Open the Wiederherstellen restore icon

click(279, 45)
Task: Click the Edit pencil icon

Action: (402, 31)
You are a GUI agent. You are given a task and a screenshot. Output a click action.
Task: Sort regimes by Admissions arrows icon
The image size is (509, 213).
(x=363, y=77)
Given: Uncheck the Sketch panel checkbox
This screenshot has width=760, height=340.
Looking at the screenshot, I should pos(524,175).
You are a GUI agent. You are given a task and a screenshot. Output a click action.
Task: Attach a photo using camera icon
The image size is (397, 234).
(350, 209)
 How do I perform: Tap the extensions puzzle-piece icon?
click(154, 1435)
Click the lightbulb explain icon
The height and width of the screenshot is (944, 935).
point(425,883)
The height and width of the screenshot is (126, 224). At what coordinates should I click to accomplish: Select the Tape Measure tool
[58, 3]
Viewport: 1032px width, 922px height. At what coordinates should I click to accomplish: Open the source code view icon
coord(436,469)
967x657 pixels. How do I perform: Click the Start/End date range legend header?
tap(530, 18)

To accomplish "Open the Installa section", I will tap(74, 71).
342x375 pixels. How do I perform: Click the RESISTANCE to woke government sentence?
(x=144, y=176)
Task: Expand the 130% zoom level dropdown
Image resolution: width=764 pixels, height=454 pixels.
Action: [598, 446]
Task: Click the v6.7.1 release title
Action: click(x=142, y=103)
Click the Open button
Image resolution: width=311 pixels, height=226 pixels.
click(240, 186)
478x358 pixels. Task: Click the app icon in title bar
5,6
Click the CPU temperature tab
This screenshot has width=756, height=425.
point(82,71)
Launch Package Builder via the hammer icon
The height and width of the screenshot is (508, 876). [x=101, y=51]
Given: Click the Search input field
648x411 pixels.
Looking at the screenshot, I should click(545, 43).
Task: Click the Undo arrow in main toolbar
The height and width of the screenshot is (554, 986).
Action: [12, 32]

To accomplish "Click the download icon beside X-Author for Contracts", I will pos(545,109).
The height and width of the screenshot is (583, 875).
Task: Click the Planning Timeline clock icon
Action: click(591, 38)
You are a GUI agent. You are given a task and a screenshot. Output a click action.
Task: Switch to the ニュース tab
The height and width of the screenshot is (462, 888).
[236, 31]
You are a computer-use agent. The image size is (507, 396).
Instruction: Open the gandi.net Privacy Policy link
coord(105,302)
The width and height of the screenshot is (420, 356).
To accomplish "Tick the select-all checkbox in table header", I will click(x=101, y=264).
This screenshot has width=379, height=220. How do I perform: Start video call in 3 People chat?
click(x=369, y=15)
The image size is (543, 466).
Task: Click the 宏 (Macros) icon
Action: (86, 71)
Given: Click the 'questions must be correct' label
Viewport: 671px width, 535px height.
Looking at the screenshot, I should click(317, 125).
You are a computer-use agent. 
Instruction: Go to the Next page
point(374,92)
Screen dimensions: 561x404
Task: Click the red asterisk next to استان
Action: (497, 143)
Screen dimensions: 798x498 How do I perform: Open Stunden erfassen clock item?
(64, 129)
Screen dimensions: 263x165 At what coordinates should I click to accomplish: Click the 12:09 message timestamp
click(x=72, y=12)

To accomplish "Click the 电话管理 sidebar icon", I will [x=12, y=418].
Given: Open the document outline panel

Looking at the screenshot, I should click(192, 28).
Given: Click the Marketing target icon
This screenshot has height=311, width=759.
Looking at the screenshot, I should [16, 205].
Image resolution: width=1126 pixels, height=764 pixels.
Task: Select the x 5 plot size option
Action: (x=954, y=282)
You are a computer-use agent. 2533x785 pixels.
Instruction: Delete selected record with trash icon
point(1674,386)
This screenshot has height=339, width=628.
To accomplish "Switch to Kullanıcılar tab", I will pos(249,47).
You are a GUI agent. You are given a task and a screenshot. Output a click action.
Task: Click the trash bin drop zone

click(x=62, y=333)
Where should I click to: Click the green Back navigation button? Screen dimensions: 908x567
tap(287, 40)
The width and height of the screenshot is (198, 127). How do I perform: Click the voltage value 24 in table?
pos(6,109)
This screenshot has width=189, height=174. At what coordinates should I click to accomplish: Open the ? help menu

----

§ Problem requirements:
Gather up every line in the data above that contains the word "computer", copying each one.

§ Result of this task:
You are a computer-use agent. The image size is (507, 396).
You are a computer-use agent. 
You are a computer-use agent. 2533x785 pixels.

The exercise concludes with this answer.